Segment Open
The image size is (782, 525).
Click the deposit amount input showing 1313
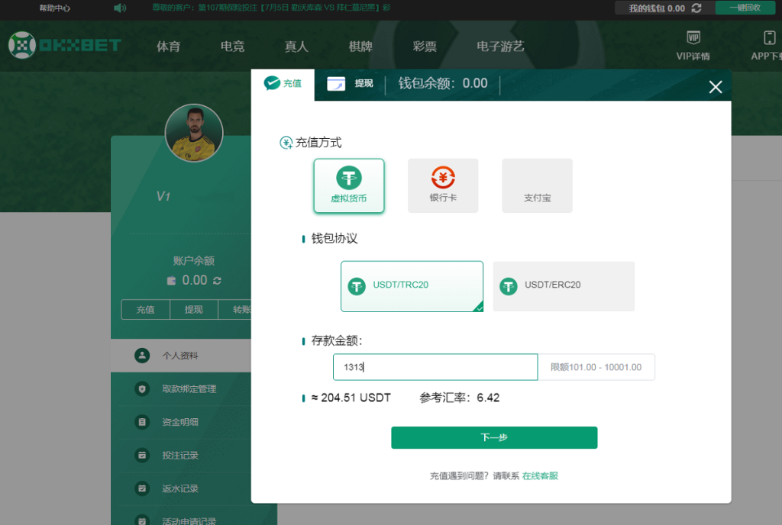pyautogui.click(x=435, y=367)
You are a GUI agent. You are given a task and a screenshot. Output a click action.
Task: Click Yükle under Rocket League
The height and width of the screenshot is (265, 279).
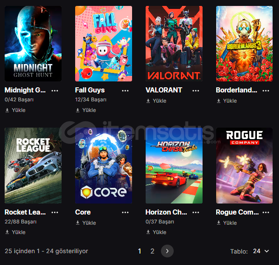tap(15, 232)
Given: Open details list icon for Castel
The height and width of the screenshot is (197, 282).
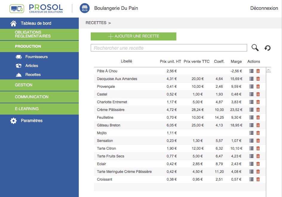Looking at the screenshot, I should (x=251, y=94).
Segment Closed
Copy out exactly the lines between the line that contains "Click the deposit amount input showing 1313" and the last line of the records, both ends included; leave out every picture.

**Finished task:**
Click the deposit amount input showing 1313
pyautogui.click(x=435, y=367)
You are a GUI agent. You are given a task and a screenshot. Output a click action.
Task: Click Yükle under Rocket League
The height and width of the screenshot is (265, 279).
tap(15, 232)
Given: Open details list icon for Castel
The height and width of the screenshot is (197, 282).
Looking at the screenshot, I should (x=251, y=94).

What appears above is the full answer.